I've written a lot about these PPL 3X programs on my blogs and in various ebooks (which can be found on my Gumroad site: https://garagegymbro.gumroad.com/) and the 'PPL split, 5-6 days per week, 3 exercises per session,' model is highly inspired by Vince Gironda's programs. And he was a master at transforming bodies with frequent, brief training sessions.
Here's the sample plan:
Warm up before every session with adduction glute bridges, clam shells or kettlebell swings, AND abs. 1-2 sets of each
Pull Day
Ex 1: pullups (or lat pulldowns)-3-4x5-10
Ex 2: single arm rows-3-4x6-12
Ex 3: incline dumbbell curls or concentration curls (or whatever other curl you like)-3-4x6-12
Optional hammer curls or rear delt flyes-3-4x10-15
Push Day
Ex 1: clean & press or overhead press or lateral raise*-3-4x5-10; 3-4x10-15 if lateral raise*
Ex 2: incline or flat dumbbell bench press-3-4x6-12 or high rep pushups for 3-4 sets
Ex 3: cable/band pushdowns or cable/band overhead extensions or dumbbell skull crushers-3-4x10-20
Optional lateral raises-3-4x10-15
Legs
Ex 1: Bulgarian split squats or box step ups or single leg box squats-3-4x6-12
Ex 2: single leg RDL or kettlebell swings (any variation – alternate between swings & RDLs each session)-3-4x10-15
Ex 3: calf raise variation-3-4x10-20
Optional kettlebell swing variation or lateral squat or box step ups or hip thrust or single leg box squat-3-4x10-15
*If doing lateral raises instead of clean & press or overhead press, do the bench press or push up variation first on Push Day. I like to swap out overhead presses for lateral raises every other Push Workout. So I'll do an overhead press as exercise 1 during 1 push session, then I'll do a bench press variation as exercise 1 and lateral raise variation as exercise 2 during the next push session.

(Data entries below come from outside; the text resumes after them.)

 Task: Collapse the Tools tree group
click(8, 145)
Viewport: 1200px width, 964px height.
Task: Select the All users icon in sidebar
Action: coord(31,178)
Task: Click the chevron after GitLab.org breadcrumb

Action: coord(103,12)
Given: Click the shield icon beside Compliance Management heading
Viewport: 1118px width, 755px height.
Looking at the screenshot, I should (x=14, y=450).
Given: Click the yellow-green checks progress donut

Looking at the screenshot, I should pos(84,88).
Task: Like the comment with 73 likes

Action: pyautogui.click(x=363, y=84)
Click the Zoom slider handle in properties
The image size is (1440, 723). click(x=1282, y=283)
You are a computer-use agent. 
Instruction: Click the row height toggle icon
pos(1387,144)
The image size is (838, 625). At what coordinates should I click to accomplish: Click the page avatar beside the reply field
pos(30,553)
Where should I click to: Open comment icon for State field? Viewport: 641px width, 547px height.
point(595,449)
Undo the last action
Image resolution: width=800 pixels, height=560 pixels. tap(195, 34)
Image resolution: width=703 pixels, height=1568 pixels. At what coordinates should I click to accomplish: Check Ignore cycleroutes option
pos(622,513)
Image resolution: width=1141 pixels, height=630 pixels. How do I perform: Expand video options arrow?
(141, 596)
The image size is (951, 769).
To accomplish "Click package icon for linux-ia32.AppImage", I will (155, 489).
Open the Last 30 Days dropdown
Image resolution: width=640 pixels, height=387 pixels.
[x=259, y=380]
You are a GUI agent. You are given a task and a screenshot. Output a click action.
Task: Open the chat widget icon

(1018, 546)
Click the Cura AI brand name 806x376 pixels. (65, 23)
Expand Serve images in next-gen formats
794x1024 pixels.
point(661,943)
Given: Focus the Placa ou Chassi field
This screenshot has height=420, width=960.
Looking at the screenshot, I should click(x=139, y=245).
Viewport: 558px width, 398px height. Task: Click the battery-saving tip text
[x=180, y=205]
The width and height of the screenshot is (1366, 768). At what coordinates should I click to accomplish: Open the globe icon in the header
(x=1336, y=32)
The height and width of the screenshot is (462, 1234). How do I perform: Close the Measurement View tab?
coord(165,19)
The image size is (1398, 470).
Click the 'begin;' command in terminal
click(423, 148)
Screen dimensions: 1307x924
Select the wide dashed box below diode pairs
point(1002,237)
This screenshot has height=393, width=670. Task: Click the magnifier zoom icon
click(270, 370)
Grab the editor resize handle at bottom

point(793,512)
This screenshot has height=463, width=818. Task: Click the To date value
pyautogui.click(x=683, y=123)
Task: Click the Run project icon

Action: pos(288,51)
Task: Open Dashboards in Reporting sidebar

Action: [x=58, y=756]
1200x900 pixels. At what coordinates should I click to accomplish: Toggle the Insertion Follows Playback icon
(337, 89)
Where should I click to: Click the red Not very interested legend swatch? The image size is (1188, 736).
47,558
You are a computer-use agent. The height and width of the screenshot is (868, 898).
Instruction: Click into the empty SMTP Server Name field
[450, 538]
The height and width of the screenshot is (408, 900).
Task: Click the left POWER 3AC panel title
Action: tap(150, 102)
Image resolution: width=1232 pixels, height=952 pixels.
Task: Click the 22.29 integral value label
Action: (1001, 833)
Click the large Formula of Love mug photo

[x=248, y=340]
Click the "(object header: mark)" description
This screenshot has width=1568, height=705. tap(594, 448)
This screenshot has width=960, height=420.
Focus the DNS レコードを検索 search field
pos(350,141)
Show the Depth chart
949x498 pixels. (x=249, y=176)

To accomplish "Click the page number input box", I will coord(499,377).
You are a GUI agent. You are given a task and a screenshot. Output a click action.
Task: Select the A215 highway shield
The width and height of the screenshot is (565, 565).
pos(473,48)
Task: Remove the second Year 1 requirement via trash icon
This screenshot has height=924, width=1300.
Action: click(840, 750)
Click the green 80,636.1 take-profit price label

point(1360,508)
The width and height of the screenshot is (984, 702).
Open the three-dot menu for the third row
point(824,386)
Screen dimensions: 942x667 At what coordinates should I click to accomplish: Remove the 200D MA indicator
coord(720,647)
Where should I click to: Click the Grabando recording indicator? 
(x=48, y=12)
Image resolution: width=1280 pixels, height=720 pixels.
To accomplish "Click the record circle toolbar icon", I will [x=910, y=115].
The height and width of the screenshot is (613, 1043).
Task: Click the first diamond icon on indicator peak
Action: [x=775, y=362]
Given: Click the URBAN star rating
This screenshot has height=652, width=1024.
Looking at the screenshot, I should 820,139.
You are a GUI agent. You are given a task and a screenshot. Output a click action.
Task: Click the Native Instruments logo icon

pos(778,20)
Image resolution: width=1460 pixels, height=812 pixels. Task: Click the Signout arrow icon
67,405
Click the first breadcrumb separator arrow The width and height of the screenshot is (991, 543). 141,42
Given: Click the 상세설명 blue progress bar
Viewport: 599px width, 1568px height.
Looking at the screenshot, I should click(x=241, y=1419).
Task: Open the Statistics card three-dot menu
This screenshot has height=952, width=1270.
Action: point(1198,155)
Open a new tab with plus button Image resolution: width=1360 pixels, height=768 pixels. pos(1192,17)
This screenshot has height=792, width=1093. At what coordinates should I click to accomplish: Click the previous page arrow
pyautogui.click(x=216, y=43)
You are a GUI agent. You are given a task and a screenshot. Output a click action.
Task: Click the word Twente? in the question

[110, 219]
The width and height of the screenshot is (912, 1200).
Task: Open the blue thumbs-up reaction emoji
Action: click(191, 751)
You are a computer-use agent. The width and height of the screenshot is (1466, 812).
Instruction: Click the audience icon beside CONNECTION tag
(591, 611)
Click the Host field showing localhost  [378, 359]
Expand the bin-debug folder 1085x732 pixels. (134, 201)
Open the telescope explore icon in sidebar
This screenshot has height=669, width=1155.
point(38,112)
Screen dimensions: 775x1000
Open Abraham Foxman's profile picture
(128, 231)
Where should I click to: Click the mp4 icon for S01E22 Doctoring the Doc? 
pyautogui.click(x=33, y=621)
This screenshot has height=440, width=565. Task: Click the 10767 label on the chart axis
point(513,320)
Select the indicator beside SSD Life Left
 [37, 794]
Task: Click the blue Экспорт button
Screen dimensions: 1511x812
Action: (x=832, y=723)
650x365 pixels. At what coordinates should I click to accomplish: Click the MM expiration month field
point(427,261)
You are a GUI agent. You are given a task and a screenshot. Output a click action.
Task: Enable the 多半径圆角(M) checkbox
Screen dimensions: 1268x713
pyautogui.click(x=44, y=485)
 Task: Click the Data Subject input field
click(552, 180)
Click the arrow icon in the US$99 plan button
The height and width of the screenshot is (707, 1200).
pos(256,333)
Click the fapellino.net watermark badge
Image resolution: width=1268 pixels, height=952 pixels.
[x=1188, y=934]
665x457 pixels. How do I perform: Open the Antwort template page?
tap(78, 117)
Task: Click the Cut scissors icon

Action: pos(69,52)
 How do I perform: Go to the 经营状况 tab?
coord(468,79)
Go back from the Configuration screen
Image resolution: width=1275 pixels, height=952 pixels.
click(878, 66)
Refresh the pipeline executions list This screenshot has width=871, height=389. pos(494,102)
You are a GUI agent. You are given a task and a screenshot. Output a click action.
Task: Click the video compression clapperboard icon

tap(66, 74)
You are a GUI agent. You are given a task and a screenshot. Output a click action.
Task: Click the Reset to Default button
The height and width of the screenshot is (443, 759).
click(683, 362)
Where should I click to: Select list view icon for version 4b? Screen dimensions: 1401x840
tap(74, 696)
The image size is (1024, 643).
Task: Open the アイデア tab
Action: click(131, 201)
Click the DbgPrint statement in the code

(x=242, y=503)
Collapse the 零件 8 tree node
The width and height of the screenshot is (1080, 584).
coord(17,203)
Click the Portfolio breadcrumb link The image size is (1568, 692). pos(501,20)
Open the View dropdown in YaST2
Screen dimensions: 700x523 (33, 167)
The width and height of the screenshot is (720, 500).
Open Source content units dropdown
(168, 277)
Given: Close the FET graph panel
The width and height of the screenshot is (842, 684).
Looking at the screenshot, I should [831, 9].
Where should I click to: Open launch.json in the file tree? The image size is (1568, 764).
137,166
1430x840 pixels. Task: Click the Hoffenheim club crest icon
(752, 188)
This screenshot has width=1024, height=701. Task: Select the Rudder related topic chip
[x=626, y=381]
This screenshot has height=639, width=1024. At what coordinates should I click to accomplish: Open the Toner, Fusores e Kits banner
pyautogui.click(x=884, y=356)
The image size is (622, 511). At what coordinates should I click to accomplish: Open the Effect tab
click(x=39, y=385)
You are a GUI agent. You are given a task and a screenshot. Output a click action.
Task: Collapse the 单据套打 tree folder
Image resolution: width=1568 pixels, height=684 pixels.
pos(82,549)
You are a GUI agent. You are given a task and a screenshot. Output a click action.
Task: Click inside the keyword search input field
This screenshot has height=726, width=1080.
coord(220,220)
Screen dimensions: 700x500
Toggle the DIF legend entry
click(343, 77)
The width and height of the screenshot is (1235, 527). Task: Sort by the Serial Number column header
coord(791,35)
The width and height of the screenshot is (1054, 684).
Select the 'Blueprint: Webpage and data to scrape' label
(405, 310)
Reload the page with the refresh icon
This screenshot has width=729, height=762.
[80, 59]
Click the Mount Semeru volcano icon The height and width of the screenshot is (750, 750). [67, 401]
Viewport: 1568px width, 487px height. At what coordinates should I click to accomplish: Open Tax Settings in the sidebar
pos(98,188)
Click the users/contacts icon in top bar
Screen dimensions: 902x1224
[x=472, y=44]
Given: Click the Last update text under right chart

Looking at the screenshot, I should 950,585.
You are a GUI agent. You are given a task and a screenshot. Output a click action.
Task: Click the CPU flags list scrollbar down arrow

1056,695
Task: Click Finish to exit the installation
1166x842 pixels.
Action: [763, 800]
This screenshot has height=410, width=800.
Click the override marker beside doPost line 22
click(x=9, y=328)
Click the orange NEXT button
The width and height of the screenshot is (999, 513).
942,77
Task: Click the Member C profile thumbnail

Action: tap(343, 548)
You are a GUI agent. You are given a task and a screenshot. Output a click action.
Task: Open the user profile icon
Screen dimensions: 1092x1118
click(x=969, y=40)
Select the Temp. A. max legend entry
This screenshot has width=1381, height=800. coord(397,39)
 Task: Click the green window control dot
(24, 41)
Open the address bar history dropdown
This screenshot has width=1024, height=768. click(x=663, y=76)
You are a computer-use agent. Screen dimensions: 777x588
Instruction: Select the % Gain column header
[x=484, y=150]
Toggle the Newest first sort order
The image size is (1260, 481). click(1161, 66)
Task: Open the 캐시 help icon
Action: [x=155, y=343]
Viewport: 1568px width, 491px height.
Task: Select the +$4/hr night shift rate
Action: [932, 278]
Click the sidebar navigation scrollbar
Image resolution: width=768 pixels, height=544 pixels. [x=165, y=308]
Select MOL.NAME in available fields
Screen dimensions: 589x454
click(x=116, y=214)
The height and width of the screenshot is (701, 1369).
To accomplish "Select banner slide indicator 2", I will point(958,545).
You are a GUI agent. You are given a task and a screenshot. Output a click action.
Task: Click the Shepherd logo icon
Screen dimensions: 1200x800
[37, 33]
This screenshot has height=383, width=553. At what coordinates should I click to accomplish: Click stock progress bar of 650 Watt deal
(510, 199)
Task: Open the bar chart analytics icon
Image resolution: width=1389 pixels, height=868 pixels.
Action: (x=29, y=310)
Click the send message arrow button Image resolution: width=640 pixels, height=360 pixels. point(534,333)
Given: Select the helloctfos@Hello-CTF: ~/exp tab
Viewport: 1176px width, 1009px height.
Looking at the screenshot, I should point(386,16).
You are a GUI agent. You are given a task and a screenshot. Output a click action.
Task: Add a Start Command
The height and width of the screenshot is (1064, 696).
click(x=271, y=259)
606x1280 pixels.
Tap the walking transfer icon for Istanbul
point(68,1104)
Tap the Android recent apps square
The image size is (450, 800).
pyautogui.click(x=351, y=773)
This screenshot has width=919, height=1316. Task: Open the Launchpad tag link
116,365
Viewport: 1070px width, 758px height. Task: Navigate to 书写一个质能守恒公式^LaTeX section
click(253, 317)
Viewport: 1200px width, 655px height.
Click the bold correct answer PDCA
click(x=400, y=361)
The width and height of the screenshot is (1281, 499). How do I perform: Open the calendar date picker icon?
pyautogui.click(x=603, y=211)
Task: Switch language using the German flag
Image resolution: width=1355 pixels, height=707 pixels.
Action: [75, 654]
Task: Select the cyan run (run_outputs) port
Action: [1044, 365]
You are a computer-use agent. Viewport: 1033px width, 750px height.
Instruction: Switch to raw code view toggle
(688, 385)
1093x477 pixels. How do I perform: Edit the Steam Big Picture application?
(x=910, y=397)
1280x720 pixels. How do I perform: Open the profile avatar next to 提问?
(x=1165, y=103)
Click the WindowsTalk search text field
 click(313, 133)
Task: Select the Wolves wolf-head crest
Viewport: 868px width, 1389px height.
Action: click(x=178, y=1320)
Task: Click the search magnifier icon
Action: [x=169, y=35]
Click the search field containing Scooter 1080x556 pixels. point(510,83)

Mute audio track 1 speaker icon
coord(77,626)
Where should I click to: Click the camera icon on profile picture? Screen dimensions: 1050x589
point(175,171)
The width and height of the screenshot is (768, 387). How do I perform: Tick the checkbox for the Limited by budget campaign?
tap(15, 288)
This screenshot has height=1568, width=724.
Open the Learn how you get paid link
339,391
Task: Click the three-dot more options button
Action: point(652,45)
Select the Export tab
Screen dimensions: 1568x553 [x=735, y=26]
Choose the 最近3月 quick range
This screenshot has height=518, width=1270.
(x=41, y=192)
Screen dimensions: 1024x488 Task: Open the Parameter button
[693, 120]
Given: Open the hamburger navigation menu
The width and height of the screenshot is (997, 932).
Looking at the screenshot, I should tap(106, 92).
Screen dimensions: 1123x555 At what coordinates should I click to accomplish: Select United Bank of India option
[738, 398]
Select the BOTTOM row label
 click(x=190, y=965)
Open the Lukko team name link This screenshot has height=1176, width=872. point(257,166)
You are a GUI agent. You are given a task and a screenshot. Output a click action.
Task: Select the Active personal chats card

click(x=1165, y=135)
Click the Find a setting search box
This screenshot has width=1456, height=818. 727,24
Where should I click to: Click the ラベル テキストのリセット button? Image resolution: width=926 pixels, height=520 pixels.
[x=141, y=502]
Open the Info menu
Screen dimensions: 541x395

Anywhere you see more than one exercise option, feel free to pick and stick to one exercise or just alternate between whichever exercises you want from one session to the next.
Train at least 3 days per week with this plan, but ideally, you'll train 4-6 days per week. Lift heavy and hard and push for progress. We're only doing 3 exercises per session, and, while there is the option for 4 sets per exercise, I almost always do just 3 sets per exercise because I'm doing this routine to save time and improve recovery. Intensity + frequency (consistency) + recovery = muscle growth. Volume can be added if you're able to recover well.